Population structure analysis of Pongamia pinnata using 11 SSR markers: a Delta K analysis. b Structure analysis of two sub-populations of 18 Pongamia accessions and c analysis of molecular variance of 18 accessions of Pongamia pinnata based on SSR markers

Furthermore, the AMOVA analysis instigated in this study found a high degree of genetic diversity within subpopulations and a low level among the population at 97% and 3%, respectively (Fig. 4c). The reason for high variation within the population might be due to outcrossing or spontaneous mutations. Furthermore, one could expect a high gene flow in the population by the low level of variation among the population (Kumar et al., 2020). Likewise, in this study, a high level of gene flow justified only 3% differentiation among the population. This kind of study will help tree breeders to monitor and maintain genetic variation in the population for tree breeding programs.

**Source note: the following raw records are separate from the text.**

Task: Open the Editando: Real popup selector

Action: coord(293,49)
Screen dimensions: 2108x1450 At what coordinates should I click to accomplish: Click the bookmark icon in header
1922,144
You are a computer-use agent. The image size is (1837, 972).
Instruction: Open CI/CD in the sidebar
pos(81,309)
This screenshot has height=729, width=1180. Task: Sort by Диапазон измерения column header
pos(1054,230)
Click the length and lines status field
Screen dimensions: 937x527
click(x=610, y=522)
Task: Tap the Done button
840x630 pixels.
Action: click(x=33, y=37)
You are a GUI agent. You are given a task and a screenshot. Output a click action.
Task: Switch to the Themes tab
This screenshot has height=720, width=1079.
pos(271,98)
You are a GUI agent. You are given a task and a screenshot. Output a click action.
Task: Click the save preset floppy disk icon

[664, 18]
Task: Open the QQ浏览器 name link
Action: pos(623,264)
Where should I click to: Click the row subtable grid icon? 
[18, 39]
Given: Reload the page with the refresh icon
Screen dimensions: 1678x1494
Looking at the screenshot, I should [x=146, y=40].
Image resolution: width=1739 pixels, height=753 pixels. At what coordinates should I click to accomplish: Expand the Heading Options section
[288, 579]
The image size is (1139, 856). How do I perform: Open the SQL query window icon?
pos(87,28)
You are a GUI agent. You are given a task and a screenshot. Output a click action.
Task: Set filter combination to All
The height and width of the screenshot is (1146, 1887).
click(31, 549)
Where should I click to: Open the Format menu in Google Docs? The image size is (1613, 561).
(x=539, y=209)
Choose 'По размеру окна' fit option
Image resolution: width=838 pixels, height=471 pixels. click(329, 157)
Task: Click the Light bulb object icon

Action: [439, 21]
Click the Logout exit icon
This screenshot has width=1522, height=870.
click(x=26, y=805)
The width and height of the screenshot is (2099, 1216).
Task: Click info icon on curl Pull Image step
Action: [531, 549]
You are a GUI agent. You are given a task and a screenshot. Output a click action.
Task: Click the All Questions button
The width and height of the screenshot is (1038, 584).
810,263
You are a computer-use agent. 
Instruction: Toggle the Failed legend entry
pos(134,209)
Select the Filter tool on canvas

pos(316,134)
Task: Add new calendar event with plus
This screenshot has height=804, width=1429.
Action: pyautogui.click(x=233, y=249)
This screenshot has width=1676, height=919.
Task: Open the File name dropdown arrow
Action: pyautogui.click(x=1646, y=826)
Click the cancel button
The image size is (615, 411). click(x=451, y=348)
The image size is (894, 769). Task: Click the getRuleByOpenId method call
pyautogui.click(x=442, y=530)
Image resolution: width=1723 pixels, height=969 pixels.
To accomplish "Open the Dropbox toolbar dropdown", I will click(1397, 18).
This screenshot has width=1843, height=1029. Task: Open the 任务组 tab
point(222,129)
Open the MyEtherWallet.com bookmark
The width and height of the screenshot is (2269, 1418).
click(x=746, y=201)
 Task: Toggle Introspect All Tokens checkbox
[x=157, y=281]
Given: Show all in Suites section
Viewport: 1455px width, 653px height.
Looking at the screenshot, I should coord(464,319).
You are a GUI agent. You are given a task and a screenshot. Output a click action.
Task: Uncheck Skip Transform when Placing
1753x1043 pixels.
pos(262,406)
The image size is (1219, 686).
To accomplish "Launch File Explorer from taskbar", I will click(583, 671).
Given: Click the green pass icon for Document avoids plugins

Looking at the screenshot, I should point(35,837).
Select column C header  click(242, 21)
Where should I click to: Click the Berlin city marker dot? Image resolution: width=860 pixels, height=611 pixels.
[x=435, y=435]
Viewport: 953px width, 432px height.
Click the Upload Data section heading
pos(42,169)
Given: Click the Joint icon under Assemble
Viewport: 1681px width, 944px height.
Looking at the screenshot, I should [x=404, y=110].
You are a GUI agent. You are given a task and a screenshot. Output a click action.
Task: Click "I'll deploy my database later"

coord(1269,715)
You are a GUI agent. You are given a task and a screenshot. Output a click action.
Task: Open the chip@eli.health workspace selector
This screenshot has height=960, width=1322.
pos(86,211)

Evaluation of morphological traits is a crucial step in determining genetic diversity and identifying superior genotypes (Rajarajan et al., 2021). Yet, the environment, which is considered a critical limitation, significantly impacts morphological trait expression. As a result, molecular markers should be used in concert with morphological traits to precisely measure the level of genetic diversity in the target species. Similarly, we assessed genetic diversity at both the morphological and molecular levels in this study. However, there was no association between the two assessments, which could be due to different phenotypes resulting from genotype and environment interaction. Overall, this study highlights the potential of combining markers and morphological traits to assess genetic differentiation and population structure in Pongamia pinnata for genetic improvement.

Conclusion

In this study, genetic variability for 100-seed weight, pod length, and the pod and seed thickness, had high heritability with high genetic advance, indicating that these traits are governed by additive genes and selection based on these traits would be very useful in trait improvement. Furthermore, multivariate analysis revealed that NRCP10 and NRCP20 are more diversified than other accessions. Also, these accessions have a high cetane index, and useful in biodiesel production. In SSR marker analysis, accessions NRCP11, NRCP14, and NRCP21 found to be highly diversified. In addition, the population genetic structure analysis of Pongamia provided an idea about the population structure and its variability among and within the population for utilization in tree breeding.